Follicular Lymphomas with and without Translocation t(14;18) Differ in Gene Expression Profiles and Genetic Alterations.

Abstract

Follicular lymphoma (FL) is a B-cell non-Hodgkin lymphoma that is characterized in approximately 85% of cases by the chromosomal translocation t(14;18) involving BCL2. While FL3b generally lack the t(14;18), this translocation is also absent in 15% of FL grades 1, 2 and 3a. The current study was designed to identify the frequency of t(14;18)-negative FL in a series of 166 cases of FL1, 2 and 3a in which global gene expression profiles had been established previously (Dave et al., NEJM 351:2159–69, 2004). Furthermore, we sought to compare genetic alterations and gene expression profiles between FL with and without the t(14;18). Combined polymerase chain reaction (PCR) and tissue microarray-based fluorescence in situ hybridization (FISH) identified 17 t(14;18)-negative FL cases in this series (9%). Virtually all FL cases carrying the t(14;18) showed BCL2 expression by immunohistochemistry (Dako, clone 124), whereas 11 of the FL cases without a t(14;18) were BCL2-negative at the protein level. Clinically, there was no difference between the t(14;18)-negative and -positive FL subgroups regarding age and gender distribution as well as in median survival times. Comparative genomic hybridization (CGH) in the 166 FL cases revealed a characteristic pattern of chromosomal gains and losses, as previously described. However, significant differences were observed between the t(14;18)-negative and -positive FL subgroups. Specifically, the t(14;18)-positive FL subgroup showed gains of chromosomes 18q (18%), 8q (12%) and X (13%), as well as losses of 13q (16%) and 10q (16%), whereas none of these aberrations were observed in the t(14;18)-negative FL cases. To compare gene expression between the two groups, we used gene set enrichment analysis (GSEA), BRB array tools and a two-sided t-test. Cell cycle-associated genes were found to be enriched in the t(14;18)-negative FL subset. These differences were even more pronounced in FL cases that lacked both the t(14;18) and BCL2 expression at the protein level.
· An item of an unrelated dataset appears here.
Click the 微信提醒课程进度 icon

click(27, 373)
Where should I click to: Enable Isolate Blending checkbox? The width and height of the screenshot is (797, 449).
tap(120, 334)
Importantly, genes expressed in non-malignant bystander cells appeared also differentially enriched and a cytotoxic gene expression signature was found to be more prominent in t(14;18)-negative FL. These findings point to a different composition of the non-neoplastic cells in t(14;18)-positive and -negative FL and could indicate subtle differences in the immunological microenvironment of t(14;18)-negative FL.